Schwächen in der Nutzerfreundlichkeit

Das Ergebnis ist nicht sehr ermutigend: Für den Durchschnittsnutzer ist Datenschutz schwierig. "Das Ergebnis war, dass die Anleitung die meisten Testpersonen verwirrte und sie Schwierigkeiten hatten, die Werkzeuge richtig zu installieren. Oft wählten sie Einstellungen, die die Privatsphäre nicht so stark wie erwartet oder überhaupt nicht schützten", erzählt Cranor, Leiterin des Cylab Usable Privacy and Security Laboratory. Ihr ernüchterndes Resümee: "Alle neun von uns getesteten Werkzeuge haben ernste Schwächen in der Nutzerfreundlichkeit."
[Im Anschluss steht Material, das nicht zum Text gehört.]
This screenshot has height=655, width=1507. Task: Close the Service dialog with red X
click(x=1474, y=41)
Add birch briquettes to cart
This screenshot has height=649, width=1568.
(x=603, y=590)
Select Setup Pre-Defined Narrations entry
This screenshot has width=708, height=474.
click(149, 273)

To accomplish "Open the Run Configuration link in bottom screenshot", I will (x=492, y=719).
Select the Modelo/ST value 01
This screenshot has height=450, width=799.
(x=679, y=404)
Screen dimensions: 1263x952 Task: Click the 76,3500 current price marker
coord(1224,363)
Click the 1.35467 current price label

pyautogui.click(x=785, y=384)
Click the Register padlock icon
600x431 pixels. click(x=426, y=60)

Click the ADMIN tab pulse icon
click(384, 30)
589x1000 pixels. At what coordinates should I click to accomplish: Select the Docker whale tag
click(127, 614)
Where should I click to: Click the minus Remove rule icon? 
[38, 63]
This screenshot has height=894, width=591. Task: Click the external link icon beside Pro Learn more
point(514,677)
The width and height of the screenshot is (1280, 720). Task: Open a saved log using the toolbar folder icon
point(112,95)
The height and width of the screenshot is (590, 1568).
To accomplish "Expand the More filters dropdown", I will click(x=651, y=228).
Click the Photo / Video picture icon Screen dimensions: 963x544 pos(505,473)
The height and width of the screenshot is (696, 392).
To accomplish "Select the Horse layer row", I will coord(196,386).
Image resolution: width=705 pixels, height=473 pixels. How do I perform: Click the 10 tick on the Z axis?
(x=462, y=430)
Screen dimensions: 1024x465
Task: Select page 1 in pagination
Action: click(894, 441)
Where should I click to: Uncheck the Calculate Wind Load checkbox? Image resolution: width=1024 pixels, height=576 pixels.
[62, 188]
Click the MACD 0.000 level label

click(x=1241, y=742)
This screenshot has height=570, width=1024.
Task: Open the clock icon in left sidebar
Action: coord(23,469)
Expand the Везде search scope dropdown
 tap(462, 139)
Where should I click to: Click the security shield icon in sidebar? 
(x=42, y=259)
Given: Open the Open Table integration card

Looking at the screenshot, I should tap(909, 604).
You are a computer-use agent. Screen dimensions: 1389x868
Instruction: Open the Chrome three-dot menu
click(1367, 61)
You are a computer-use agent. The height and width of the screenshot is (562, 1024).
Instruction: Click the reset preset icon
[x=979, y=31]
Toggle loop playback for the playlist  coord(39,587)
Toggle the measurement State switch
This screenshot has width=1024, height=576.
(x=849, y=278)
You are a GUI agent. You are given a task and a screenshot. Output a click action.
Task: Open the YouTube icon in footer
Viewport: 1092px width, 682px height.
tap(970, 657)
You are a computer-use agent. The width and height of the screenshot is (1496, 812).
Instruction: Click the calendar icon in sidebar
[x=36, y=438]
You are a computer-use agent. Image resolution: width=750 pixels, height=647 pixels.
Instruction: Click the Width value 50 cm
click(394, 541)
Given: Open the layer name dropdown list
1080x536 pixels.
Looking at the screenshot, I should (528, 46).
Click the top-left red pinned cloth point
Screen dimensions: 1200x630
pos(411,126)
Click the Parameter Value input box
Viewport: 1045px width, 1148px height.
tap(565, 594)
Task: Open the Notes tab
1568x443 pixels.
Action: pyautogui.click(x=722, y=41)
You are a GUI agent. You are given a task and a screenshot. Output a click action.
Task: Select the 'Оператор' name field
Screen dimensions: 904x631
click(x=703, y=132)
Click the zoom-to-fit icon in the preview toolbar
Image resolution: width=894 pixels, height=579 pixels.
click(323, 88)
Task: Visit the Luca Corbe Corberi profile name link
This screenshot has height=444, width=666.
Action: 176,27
Die Wissenschaftler hatten die Datenschutzeinstellungen der Browser Firefox 5 und Internet Explorer 9 getestet. Hinzu kamen die Programme DAA Consumer Choice, Evidon Global Opt-Out und Privacy Mark, die ein Cookie setzen und so verhindern, dass Werbung angezeigt wird, sowie Ghostery 2.5.3, TACO 4.0, Adblock Plus 1.3.9 und IE9 Tracking Protection, die verhindern sollen, dass Websites das Nutzerverhalten aufzeichnen.

Es werde zwar Aufwand für die Schaffung von Werkzeugen investiert, um die Privatsphäre zu schützen. Der aber sei vergebens, wenn die Entwickler nicht mehr Wert auf Usability legten, sagte Cranor. Die Ergebnisse ihrer Tests haben die Forscher in der Studie Why Johnny Can't Opt Out (etwa: Warum Johnny nicht widersprechen kann) zusammengefasst.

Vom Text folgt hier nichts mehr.